At the Crossroads

10 Aug

One of my favorite things to do is to purge my closet of items that I haven’t worn at any time in recent memory.  I know that this might seem odd for someone who is trying to adapt to a more frugal lifestyle.  After all, there is a significant amount of truth in the adage “Waste Not, Want Not”.  But listen, I managed to transform a bag full of my unwanted items into $18 dollars of store credit at Crossroads.  Yes, they only took about 2 of my 10 items and it is always somewhat humiliating to let a fashionably dressed 21 year old rifle through my poor fashion purchases of yesteryear.  I decided not to repeat the experience at the Buffalo Exchange up the street, but it was a good reminder of just how many of today’s purchases could be tomorrow’s regrets.

There certainly are situations where one might want to hold onto something that has no immediate use or desirability.  Here are a couple of good rules to go by:

1.  If an article of clothing was cheaply made and you never feel like wearing it anymore, get rid of it.  Chances are good that if you magically start liking it again, it won’t look very good anyway.  Nicely made vintage clothes have better staying power, that stretched out T-Shirt you bought at Target is probably not worth your closet space.

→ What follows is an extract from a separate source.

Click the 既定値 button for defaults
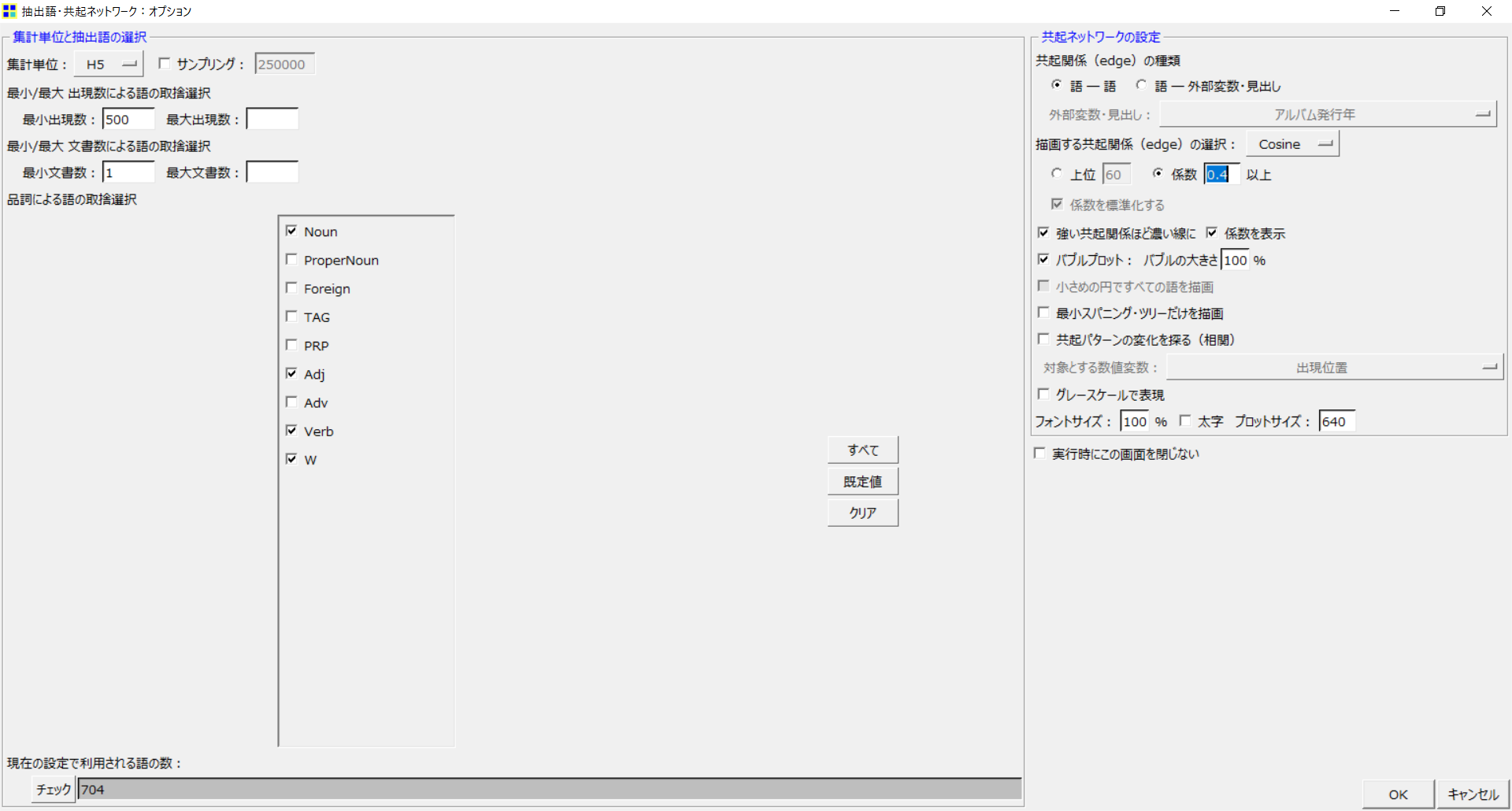Image resolution: width=1512 pixels, height=811 pixels. click(x=862, y=480)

2.  If you don’t feel comfortable in it (physically or emotionally), it’s time to say goodbye.  You won’t be any less prone to itchy material a year from now and if something makes you feel slutty/matronly/anything-else-you-don’t-consider-yourself-to-be you’re probably going to run into the same problem a year from now.

In order to avoid rashly getting rid of things that might later be of use, I like to first set them out of sight and out of mind for a few months.  Then, when I get the notion, I can trot back down to the basement and see if there is anything in my almost-thrown-out bag that I am sorely missing.  Usually there is not.  If I keep my closet clear of unwanted items, I’m usually less prone to feeling like I need a fashion “makeover” (a horrible use of money for those of us who are in a lower income bracket than we would like to be).  Instead, I just see things that I actually like smiling back at me.